### Directive
Rewrite the material below, replacing "magnifier" with "magnifying glass" and changing nothing else. Omit the pictures from your answer.

++++ Given entries

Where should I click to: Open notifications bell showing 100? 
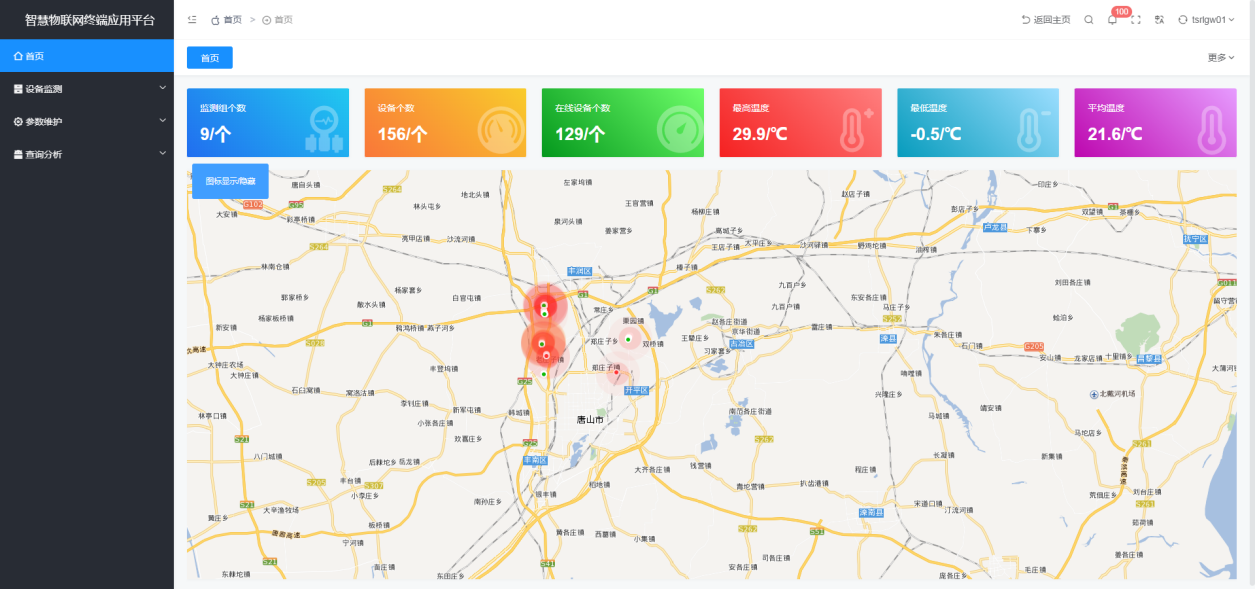coord(1112,20)
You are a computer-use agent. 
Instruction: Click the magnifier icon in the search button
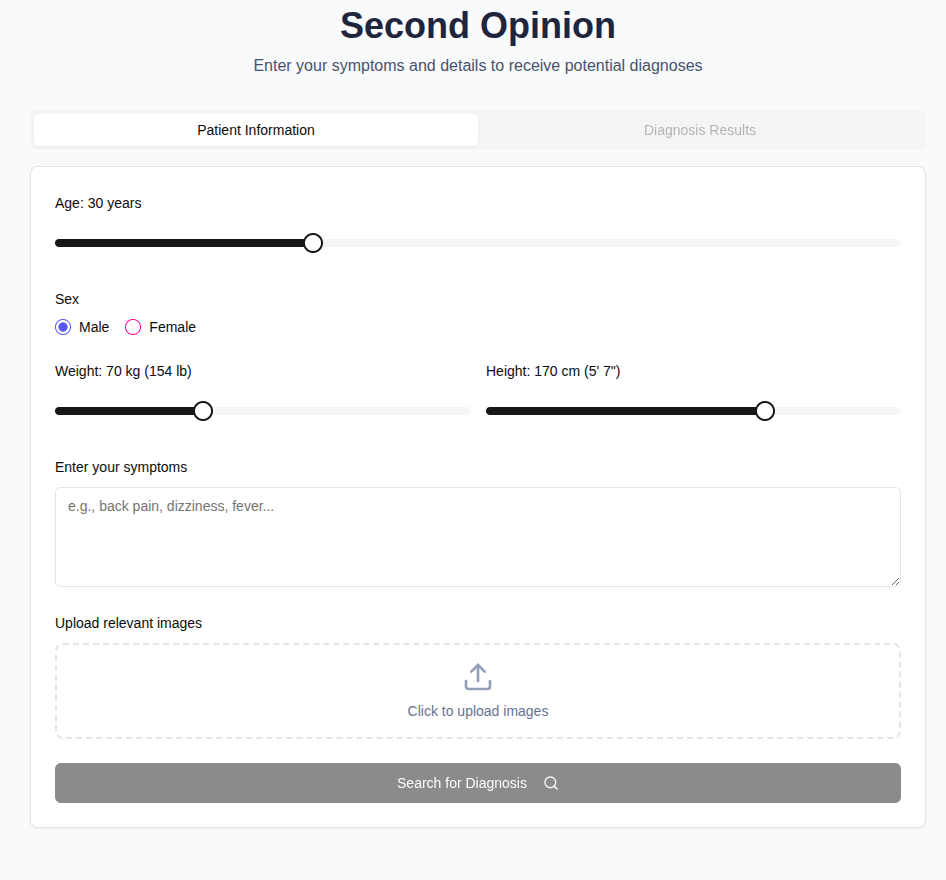(x=551, y=783)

++++++++

### Solution to this task
Where should I click to: Open notifications bell showing 100? 
coord(1112,20)
You are a computer-use agent. 
Instruction: Click the magnifying glass icon in the search button
(x=551, y=783)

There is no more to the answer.